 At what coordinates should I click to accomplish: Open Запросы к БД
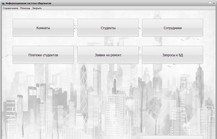(x=172, y=55)
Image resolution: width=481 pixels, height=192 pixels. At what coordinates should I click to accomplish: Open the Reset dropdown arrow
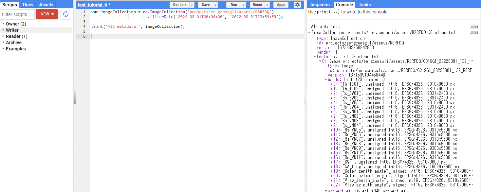coord(267,5)
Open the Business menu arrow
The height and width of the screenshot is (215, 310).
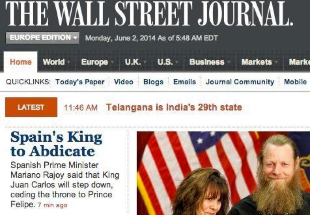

__________________________________________________

• _Task objective_
Reproduce, with no pictures, the lines from the one containing "Open the Business menu arrow" to the end of the records above, exactly and inclusively.

• _Task output_
Open the Business menu arrow
The height and width of the screenshot is (215, 310).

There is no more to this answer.